Gum-lac has received various names, according to the different states in which it is obtained. The stick-lac is the wax adhering to the smaller branches of the tree, and which is unprepared. This is first separated from the twigs to which it is attached; and after being grossly powdered, and divested of its colour, by digesting it in certain liquors, is called seed-lac. When the stick-lac is melted over a moderate fire, then freed from its impurities, and formed into cakes, it is denominated lump-lac. The last species is termed shell-lac, and is prepared by liquefying, straining, and reducing the cells into thin transparent plates, in a manner peculiar to the natives of India.

Lac is applied to various purposes of ornament and utility.—Considerable quantities are used in the making of sealing-wax; in japanning; for varnish; and in painting. It also imparts a fine red colour to silk and cotton, when these have previously been immersed in a weak decoction of the bark, known among dyers by the name of load.

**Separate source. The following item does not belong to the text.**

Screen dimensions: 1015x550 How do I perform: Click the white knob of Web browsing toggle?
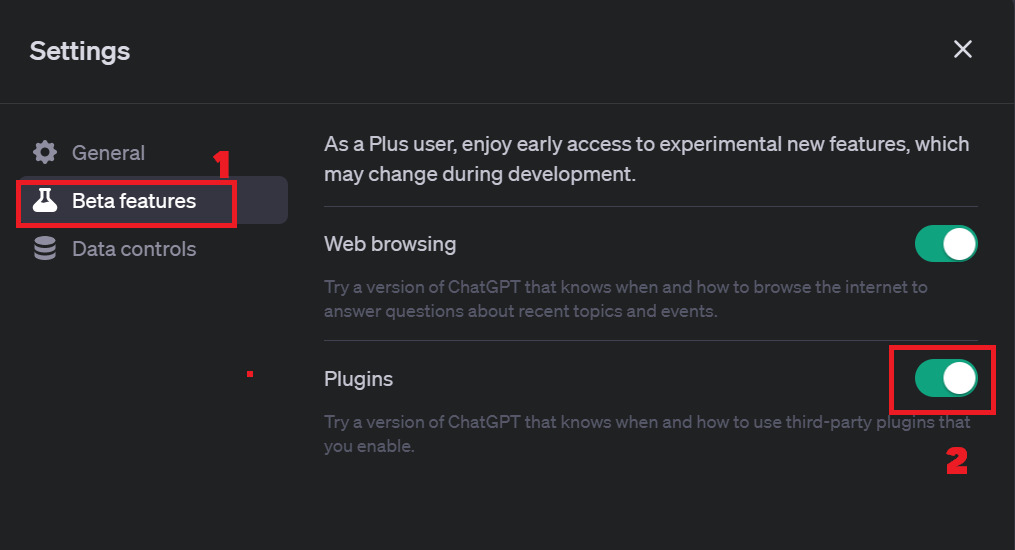click(959, 245)
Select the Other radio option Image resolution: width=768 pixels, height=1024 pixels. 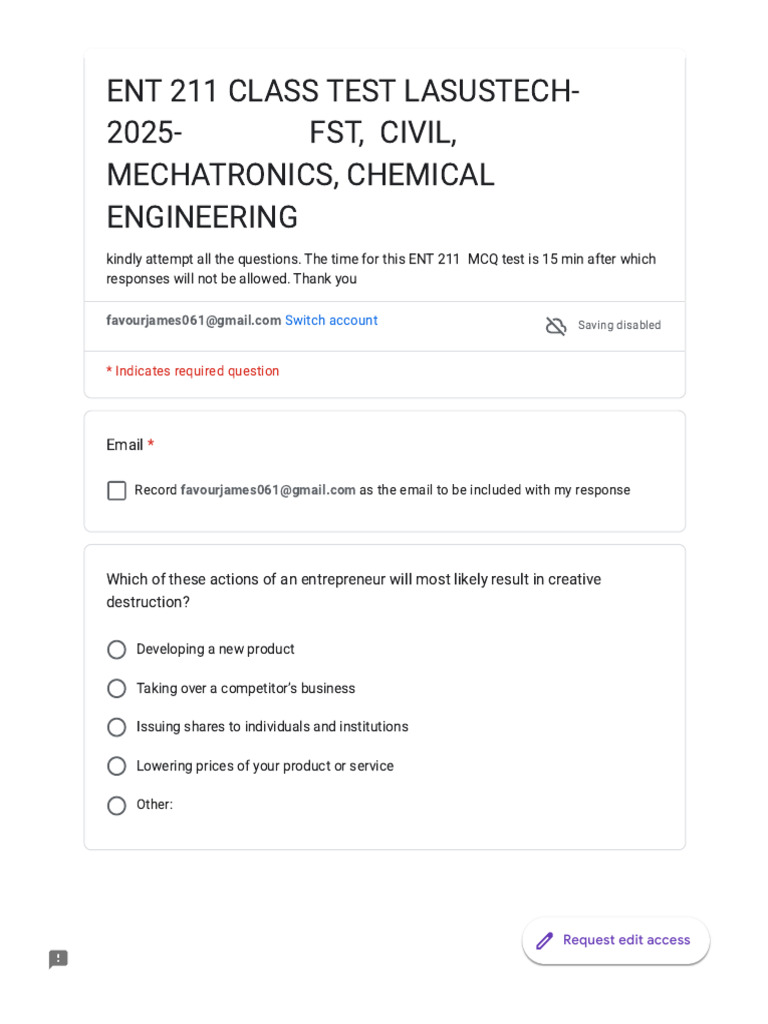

Lac is likewise of service as a medicine: for which purpose the stick-lac is in great esteem on the Continent, especially for relaxed and spongy gums, arising from cold, or from a scorbutic habit.—With this intention, it is either boiled in water, with the addition of a little alum for promoting its solution, or it is used in the form of a tincture, prepared with rectified spirit: the latter has a grateful odour, and a bitterish, astringent, though not unpleasant taste, and is chiefly recommended in scorbutic and rheumatic disorders.